Check each line of the listing below for the string "clock", then copy every line that has it.
==*==
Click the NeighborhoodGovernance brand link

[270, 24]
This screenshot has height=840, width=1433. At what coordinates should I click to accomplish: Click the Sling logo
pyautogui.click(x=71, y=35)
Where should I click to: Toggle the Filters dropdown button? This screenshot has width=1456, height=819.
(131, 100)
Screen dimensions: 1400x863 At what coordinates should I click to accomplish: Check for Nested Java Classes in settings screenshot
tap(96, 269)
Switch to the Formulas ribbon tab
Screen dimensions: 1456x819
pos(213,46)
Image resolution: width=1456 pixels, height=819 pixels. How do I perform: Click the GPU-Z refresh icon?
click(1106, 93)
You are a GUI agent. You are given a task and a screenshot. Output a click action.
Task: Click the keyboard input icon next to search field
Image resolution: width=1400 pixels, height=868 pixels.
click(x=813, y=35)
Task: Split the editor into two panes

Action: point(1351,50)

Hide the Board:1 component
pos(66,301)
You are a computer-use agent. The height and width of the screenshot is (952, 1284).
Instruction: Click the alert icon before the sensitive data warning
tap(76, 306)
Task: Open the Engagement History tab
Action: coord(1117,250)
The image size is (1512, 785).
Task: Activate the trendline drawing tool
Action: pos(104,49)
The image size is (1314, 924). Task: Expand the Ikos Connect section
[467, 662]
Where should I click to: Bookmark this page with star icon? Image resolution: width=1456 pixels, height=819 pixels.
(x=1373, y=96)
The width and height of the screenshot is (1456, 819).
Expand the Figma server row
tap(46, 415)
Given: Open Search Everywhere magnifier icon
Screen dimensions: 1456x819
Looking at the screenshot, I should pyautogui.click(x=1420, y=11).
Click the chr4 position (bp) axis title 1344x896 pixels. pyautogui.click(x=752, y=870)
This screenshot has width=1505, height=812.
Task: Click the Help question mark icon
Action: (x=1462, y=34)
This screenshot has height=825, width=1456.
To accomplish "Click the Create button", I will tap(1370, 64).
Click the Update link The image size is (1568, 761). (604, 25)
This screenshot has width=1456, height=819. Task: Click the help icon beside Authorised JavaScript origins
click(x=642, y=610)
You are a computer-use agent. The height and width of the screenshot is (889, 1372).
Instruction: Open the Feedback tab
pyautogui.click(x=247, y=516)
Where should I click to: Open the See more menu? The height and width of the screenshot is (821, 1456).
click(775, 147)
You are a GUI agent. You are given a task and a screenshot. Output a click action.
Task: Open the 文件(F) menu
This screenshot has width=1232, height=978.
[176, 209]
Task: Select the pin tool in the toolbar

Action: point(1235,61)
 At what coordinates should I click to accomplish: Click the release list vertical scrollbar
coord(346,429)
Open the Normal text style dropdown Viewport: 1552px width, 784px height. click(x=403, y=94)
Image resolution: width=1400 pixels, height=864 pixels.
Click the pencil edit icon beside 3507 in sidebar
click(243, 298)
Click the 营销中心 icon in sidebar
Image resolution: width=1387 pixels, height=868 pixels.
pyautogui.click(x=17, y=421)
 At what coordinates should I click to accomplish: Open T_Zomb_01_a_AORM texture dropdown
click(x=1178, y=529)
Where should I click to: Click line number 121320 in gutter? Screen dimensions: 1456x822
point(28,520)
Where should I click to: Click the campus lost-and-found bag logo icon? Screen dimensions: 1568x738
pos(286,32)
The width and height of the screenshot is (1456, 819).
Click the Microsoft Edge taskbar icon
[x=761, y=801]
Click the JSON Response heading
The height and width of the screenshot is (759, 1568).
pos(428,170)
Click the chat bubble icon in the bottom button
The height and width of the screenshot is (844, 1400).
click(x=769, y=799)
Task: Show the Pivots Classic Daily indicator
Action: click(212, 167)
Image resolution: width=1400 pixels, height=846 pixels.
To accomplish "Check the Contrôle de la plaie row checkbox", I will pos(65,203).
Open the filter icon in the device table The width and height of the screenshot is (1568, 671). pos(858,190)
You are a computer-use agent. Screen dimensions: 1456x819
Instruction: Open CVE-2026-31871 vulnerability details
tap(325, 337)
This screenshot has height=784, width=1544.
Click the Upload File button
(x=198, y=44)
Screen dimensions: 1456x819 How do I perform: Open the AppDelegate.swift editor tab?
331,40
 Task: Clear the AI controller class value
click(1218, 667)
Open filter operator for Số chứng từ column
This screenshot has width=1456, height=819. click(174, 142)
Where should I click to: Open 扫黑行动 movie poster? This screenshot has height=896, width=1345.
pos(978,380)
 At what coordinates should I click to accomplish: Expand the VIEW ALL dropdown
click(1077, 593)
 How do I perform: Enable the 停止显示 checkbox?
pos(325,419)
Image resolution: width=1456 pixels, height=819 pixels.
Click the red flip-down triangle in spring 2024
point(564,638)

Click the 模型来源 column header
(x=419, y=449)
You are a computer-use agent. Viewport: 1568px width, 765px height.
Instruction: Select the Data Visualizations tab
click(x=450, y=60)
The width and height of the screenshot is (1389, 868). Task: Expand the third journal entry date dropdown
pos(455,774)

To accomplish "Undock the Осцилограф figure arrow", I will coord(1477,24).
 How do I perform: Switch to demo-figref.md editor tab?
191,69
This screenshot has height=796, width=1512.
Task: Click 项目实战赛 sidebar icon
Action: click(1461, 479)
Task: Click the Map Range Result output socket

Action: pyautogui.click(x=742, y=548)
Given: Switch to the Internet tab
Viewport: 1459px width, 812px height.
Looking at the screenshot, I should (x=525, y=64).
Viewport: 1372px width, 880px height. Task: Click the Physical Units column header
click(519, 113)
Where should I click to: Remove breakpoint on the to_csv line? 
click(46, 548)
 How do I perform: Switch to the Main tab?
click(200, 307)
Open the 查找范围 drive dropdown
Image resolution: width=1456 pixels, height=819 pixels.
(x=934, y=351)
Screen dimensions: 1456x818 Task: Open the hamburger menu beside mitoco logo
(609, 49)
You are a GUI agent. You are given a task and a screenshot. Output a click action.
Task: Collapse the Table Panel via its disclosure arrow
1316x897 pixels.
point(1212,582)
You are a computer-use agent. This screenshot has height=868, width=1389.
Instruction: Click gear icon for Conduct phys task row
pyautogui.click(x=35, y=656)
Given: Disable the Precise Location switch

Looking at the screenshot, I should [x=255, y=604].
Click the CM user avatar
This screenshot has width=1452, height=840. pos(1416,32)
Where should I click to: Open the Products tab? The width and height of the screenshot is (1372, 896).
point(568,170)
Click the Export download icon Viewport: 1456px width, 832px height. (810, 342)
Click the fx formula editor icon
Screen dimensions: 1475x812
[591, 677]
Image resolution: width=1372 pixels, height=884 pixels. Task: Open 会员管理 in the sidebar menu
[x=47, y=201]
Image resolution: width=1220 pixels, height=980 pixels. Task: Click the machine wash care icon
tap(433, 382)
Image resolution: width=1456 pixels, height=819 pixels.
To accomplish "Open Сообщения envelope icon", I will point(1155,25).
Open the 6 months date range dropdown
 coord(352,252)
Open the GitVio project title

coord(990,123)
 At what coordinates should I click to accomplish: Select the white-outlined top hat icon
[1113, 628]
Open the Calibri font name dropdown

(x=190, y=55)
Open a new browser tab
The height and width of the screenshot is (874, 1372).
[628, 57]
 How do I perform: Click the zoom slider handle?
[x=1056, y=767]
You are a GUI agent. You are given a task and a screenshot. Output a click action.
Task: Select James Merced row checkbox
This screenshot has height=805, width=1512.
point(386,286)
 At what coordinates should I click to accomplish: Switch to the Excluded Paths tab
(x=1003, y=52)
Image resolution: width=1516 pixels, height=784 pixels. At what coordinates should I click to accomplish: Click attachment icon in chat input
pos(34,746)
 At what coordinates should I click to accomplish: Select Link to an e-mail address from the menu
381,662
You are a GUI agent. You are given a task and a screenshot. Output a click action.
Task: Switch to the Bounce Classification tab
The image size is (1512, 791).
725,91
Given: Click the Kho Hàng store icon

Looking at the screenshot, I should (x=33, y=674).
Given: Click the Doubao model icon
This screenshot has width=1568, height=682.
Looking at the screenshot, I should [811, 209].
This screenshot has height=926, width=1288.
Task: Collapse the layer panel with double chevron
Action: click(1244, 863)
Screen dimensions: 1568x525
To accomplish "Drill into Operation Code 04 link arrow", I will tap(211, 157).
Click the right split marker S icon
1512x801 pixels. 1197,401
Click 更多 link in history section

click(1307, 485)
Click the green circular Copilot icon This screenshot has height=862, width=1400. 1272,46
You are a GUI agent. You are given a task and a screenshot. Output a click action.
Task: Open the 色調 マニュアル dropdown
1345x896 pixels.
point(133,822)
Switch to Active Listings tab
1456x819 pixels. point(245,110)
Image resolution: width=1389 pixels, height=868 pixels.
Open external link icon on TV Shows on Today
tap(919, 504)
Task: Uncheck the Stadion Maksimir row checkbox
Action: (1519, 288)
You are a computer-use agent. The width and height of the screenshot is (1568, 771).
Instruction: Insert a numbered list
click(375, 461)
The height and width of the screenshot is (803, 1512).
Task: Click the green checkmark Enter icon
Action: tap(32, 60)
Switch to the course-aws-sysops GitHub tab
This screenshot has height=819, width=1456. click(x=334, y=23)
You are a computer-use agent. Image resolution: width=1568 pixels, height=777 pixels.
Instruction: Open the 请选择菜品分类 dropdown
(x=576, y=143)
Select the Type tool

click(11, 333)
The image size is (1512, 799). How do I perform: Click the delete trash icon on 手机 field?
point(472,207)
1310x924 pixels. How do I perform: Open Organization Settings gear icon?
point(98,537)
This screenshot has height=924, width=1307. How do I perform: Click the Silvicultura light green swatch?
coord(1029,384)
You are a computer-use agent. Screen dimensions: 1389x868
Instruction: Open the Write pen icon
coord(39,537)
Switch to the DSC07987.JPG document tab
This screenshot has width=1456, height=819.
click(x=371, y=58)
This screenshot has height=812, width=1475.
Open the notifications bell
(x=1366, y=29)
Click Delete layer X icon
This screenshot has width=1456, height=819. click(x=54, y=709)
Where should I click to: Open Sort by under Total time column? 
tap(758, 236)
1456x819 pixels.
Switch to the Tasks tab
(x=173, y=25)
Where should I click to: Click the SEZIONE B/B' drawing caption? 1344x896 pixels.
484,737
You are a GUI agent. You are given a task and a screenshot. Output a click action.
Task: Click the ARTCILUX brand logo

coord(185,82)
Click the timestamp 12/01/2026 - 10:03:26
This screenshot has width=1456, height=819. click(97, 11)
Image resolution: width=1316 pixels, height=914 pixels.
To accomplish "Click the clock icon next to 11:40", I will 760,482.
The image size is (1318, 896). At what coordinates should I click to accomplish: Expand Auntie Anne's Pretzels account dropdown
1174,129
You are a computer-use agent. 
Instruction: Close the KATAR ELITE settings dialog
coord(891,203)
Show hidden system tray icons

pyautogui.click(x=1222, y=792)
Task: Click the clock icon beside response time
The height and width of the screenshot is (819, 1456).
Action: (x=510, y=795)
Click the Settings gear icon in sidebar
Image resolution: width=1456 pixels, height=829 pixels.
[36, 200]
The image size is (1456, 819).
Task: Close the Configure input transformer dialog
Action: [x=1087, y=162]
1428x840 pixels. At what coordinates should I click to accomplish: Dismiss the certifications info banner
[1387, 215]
==*==
OUTPUT BELOW
To accomplish "Click the clock icon next to 11:40", I will 760,482.
Task: Click the clock icon beside response time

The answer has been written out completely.